Theresa May attacked home and abroad for defending UK interests in EU migrant crisis row

The Associated Press
The Associated Press

Signalling a return to normal service following the end of coalition government in the UK last week, Conservative Home Secretary Theresa May has come under attack from former Liberal Democrat leader Paddy Ashdown regarding her stance on resettling African migrants to the EU.

The Home Secretary’s observation yesterday that some migrants make the journey “simply seeking to come for economic reasons” and that those doing so should be returned when the EU had established “safe landing sites in North Africa” incensed Lord Ashdown.
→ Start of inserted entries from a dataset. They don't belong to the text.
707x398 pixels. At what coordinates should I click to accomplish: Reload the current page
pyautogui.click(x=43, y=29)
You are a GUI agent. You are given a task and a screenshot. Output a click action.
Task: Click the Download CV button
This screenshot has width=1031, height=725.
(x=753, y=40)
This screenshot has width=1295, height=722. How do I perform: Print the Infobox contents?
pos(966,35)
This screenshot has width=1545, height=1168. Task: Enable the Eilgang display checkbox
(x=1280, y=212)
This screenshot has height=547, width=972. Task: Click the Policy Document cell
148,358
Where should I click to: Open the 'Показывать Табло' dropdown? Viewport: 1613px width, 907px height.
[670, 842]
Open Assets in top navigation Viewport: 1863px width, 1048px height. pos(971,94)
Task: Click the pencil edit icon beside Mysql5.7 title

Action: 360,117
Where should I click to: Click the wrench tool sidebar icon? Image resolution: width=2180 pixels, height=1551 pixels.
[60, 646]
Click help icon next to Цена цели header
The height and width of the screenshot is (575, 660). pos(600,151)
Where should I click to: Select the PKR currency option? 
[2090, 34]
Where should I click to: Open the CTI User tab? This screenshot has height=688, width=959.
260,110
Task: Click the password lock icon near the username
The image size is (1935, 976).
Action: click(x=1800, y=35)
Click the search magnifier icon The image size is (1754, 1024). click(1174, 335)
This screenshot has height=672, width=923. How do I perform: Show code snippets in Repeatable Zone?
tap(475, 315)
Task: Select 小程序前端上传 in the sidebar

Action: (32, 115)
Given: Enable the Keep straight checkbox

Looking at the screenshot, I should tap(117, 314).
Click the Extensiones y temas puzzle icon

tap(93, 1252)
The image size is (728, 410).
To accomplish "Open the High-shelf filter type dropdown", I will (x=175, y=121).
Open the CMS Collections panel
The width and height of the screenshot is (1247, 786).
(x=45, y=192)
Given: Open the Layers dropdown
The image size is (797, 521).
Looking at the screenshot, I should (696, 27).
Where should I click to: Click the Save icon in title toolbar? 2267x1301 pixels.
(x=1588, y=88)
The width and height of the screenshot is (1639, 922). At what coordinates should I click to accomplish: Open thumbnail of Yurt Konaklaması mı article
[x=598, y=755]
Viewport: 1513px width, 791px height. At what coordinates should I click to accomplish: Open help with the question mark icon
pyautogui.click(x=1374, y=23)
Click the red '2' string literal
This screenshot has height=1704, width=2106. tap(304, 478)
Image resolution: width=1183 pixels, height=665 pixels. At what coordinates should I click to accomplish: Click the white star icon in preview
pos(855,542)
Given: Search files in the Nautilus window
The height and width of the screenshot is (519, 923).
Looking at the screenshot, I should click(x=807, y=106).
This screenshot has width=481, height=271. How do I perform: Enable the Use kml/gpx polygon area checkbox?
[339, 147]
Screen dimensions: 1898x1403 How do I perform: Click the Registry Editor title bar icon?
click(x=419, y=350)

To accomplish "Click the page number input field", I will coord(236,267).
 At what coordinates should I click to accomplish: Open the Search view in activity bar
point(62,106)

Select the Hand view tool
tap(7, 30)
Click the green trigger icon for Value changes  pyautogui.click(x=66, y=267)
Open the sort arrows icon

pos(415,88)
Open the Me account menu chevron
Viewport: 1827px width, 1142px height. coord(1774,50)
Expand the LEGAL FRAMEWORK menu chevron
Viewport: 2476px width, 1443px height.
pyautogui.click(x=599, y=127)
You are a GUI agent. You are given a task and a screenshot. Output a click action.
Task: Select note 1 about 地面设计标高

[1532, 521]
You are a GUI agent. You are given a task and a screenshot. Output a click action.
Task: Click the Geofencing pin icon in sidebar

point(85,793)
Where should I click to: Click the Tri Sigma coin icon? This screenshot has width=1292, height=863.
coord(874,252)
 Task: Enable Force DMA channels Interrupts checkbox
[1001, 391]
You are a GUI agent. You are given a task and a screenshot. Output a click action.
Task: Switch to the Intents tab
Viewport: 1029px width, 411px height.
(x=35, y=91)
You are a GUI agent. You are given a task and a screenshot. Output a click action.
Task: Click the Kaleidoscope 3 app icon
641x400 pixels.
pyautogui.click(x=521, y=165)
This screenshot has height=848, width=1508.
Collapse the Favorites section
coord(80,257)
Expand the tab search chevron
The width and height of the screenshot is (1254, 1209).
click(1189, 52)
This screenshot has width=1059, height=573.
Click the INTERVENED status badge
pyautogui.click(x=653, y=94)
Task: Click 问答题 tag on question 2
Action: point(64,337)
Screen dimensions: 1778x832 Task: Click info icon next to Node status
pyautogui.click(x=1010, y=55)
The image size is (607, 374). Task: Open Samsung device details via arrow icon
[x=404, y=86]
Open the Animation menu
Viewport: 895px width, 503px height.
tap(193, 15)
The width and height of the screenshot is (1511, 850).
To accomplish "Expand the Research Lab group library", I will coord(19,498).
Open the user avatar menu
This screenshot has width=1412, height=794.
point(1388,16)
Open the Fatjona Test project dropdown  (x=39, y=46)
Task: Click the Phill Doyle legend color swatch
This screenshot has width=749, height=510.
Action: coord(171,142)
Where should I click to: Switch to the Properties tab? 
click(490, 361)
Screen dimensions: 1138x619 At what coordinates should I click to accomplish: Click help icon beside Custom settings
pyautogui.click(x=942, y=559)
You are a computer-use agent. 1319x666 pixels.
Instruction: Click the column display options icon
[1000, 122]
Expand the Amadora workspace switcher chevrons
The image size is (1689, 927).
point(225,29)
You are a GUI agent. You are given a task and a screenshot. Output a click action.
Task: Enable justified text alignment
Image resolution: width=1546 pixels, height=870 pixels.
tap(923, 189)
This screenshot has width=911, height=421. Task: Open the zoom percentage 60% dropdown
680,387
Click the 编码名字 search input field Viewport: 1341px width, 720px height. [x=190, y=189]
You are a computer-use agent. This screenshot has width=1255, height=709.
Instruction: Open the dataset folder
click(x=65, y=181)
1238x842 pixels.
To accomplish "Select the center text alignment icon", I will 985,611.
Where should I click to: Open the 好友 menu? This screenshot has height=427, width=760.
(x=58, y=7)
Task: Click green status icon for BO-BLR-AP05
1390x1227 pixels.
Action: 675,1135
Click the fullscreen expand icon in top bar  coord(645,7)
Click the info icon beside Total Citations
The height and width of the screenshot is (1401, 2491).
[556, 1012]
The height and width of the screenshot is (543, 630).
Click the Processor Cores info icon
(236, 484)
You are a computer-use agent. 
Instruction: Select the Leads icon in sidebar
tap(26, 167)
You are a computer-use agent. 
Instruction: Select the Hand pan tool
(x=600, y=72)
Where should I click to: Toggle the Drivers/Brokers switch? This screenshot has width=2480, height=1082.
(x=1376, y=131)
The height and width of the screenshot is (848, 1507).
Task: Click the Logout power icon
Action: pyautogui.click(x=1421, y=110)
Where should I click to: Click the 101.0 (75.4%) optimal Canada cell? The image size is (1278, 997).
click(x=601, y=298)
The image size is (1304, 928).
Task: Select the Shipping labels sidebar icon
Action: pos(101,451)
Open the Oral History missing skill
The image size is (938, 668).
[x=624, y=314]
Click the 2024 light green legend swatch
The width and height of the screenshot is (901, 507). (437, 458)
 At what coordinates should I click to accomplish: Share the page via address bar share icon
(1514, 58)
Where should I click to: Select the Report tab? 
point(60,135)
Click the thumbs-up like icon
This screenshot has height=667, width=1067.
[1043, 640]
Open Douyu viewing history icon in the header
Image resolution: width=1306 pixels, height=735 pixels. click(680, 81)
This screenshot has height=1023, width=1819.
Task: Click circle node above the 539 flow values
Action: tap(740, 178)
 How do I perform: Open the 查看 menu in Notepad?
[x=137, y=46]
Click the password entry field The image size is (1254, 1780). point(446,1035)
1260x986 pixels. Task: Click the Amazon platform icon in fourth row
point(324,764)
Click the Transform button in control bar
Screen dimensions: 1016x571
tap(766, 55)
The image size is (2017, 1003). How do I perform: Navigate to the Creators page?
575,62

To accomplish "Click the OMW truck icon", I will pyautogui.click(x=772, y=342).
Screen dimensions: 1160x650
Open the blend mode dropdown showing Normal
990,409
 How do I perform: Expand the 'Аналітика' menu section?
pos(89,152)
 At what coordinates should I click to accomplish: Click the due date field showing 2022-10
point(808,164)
The Independent reports that he characterised the comment as the Tories reverting to type “right wing, isolationist and lacking in humanity.”

More importantly the new government’s first real fight with the European Commission has begun as a result of the Home Secretary’s stated refusal to accept EU proposals responding to the ongoing crisis in the Mediterranean. Brussels recently detailed the emergency plans for EU member states in northern Europe to ease the burden on Greece, Italy, Malta and Spain by compulsorily taking a share of the African migrants.

Although Britain is not obliged to participate because of the immigration and asylum opt out it enjoys, May argues that instituting a compulsory quota system would merely exacerbate the problem, acting as a “pull-factor” that encourages more migrants to Europe. She instead says that the problem would be better addressed by targeting the illegal people smuggling operations in order to shut it off at source.

The Guardian reports that European Commission Vice-President Frans Timmermans has rebuked the Home Secretary saying: “I have the highest regard for British intelligence but I am not sure Theresa May had already read all the plans we have made, what will make the situation worse is doing nothing.”

Stephen Hale, Chief Executive of Refugee Action, warned that while politicians “wrangle in Brussels” people are still drowning, and that Britain “can and must lead Europe in compassion and fairness by voluntarily offering resettlement places to desperate people forced to flee.”

Although the government has a majority of just 12, May can expect near universal support for her position as she no longer has to rely on Ashdown’s Liberal Democrat colleagues for support.